### AUFGABEN:
1) Zähle alle Parteien auf, die im Artikel über den Steinkohleausstieg genannt werden.
2) Auf welches Jahr für einen Auslaufbergbau könnte sich die SPD laut dem Artikel über den Steinkohleausstieg einlassen?
3) Schreibe den Artikel über den Steinkohleausstieg nach seinem letzten Satz weiter.

### TEXTAUSZUG:
• • •
Rüttgers sieht den Ausstieg noch längst nicht unter Dach und Fach

Düsseldorf/Berlin(dpa).
Der erste Durchbruch bei den Berliner Gesprächen über ein Ende der Steinkohlebeihilfen hat in Nordrhein-Westfalen viele Fragen und Unsicherheiten hinterlassen.
Jürgen Rüttgers lehnt betriebsbedingte Kündigungen ab.
Zwar werteten Vertreter aller vier Landtagsfraktionen die Verhandlungen gestern als wichtigen Schritt. CDU, FDP und Grüne warnten allerdings vor noch unkalkulierbaren finanziellen Risiken für das Land.
»Der Ausstieg ist noch nicht unter Dach und Fach«, sagte NRW-Ministerpräsident Jürgen Rüttgers (CDU). »Es gibt sehr viele komplizierte Fragen, die noch gelöst werden müssen.« Weder sei ein fester Termin für den Ausstieg aus der subventionierten Steinkohle vereinbart, noch geklärt worden, wer die Haftungsrisiken für die Altlasten und Ewigkeitskosten übernimmt.
Bei einem Spitzengespräch in Berlin hatte Bundesfinanzminister Peer Steinbrück am Sonntag für die SPD angeboten, dass sich die Partei auf einen Auslaufbergbau im Jahr 2018 einlassen könnte, falls es eine Optionsklausel gebe. Demnach solle 2012 geprüft werden, ob der Ausstiegsbeschluss unter energiepolitischen Rahmenbedingungen doch zu revidieren sei.
• • •
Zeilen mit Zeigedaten
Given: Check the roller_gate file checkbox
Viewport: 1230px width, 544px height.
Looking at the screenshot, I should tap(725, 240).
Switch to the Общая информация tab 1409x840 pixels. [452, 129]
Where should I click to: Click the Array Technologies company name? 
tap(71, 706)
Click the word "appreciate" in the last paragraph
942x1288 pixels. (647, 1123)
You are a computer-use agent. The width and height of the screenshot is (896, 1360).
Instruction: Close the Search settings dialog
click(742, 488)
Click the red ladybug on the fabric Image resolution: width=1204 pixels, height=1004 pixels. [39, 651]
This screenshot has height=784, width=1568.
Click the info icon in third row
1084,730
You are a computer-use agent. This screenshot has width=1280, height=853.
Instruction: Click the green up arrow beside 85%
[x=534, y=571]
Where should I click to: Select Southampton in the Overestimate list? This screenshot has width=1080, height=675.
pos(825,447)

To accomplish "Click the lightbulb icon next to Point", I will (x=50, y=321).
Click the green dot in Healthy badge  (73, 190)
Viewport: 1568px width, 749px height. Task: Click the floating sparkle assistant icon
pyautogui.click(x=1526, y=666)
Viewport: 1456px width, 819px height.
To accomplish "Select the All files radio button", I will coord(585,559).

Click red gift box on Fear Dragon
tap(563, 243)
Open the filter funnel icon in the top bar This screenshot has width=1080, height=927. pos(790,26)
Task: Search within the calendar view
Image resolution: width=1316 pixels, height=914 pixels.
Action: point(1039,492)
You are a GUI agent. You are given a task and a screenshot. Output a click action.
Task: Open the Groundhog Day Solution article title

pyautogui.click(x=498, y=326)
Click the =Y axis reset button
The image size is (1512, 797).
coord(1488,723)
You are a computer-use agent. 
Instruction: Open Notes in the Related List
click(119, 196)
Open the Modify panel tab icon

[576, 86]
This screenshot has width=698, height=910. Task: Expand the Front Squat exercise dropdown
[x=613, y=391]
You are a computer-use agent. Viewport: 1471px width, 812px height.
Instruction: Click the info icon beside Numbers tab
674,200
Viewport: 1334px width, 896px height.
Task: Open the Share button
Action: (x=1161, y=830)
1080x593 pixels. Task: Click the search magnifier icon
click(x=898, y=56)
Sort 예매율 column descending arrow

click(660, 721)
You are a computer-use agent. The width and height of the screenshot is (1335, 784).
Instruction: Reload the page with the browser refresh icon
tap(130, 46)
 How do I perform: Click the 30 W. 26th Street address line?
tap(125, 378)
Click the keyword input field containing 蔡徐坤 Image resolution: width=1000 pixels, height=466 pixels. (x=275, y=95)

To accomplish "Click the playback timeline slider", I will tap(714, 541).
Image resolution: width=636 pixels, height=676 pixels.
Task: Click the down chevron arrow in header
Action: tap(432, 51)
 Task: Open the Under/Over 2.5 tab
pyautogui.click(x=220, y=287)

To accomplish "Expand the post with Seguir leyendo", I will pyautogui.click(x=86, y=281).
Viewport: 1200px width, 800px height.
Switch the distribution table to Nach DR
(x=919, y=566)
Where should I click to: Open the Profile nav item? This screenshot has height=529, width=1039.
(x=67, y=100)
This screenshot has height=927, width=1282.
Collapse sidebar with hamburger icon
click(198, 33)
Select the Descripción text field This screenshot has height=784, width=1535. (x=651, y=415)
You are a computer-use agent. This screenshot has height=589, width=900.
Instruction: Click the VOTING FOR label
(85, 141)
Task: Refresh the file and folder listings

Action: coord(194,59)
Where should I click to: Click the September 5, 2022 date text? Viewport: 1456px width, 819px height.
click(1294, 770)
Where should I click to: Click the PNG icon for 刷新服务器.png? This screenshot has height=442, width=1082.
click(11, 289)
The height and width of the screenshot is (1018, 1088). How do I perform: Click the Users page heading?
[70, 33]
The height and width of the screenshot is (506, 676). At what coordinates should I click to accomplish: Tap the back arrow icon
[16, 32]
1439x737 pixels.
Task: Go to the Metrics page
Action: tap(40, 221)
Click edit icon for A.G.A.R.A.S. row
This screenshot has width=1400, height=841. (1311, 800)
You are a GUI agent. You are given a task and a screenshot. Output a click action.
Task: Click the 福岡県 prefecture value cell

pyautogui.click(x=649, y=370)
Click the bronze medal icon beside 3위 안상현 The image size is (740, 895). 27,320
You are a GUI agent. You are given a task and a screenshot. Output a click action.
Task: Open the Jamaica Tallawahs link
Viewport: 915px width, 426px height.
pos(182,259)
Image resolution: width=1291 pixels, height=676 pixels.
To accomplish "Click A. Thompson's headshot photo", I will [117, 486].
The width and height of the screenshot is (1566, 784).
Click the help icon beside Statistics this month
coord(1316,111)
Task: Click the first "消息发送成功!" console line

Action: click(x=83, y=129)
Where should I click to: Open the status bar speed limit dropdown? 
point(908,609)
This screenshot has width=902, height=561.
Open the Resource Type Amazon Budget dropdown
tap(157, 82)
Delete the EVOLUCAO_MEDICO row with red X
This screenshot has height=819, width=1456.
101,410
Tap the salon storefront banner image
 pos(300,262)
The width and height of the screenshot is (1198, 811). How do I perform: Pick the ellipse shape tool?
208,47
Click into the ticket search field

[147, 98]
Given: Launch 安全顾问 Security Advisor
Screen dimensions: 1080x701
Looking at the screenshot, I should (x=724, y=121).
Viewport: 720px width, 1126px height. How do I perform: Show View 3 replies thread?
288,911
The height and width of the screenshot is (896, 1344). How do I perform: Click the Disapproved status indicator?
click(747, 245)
• • •
### ANTWORTEN:
1) CDU, FDP, Grüne, SPD

2) Auf das Jahr 2018.

3)
Die Oppositionsführerin der NRW-SPD, Hannelore Kraft, stellte gestern fest: »Wir sind noch ganz schön weit auseinander.« Ihr Stellvertreter an der Düsseldorfer Fraktionsspitze, Nobert Römer, wollte von einem Ende des Steinkohlesubventionen weiterhin gar nichts wissen. »Ich rede nicht vom Ausstieg«, sagte Römer. Der Steinkohlebergbau müsse mit weiter sinkenden Subventionen mindestens bis 2018 fortgeführt werden. In einem Steinkohlegesetz müsse zudem die Option verankert werden, erst 2012 zu entscheiden, ob ein Steinkohlesockel auch über 2018 hinaus finanziert werde.
Rüttgers bekräftigte, dass ein Steinkohlesockel mit dem EU-Recht nicht vereinbar wäre.
Die FDP dringt auf ein Ende der Kohlebeihilfen möglichst schon 2012, die Grünen halten einen sozialverträglichen Ausstieg 2015 für möglich. Auch CDU-Landtagsfraktionschef Helmut Stahl hält ein sozialverträgliches Ende vor 2018 für machbar.
Die Kohle-Experten von CDU und Grünen, Christian Weisbrich und Reiner Priggen, warnten vor hohen finanziellen Folgekosten für NRW. Während die FDP davon ausgeht, dass die Ewigkeitskosten und Altlasten aus den Erlösen des angestrebten RAG-Börsengangs gedeckt werden können, verneinen die Grünen dies. In einem Gutachten zu den Ewigkeitskosten seien etwa die Deichunterhaltungsmaßnahmen völlig vergessen worden, sagte Priggen. »Es wird noch um zig Milliarden gehen, die verteilt werden müssen.«
Nach dem Kohlekompromiss von 1997 war der NRW-Anteil an den Kohlebeihilfen von 9,6 schrittweise auf 21,7 Prozent gestiegen. Seit Beginn der Subventionen im Jahr 1961 haben Steuerzahler und Stromkunden die Kohleförderung in Deutschland mit 130 Milliarden Euro unterstützt.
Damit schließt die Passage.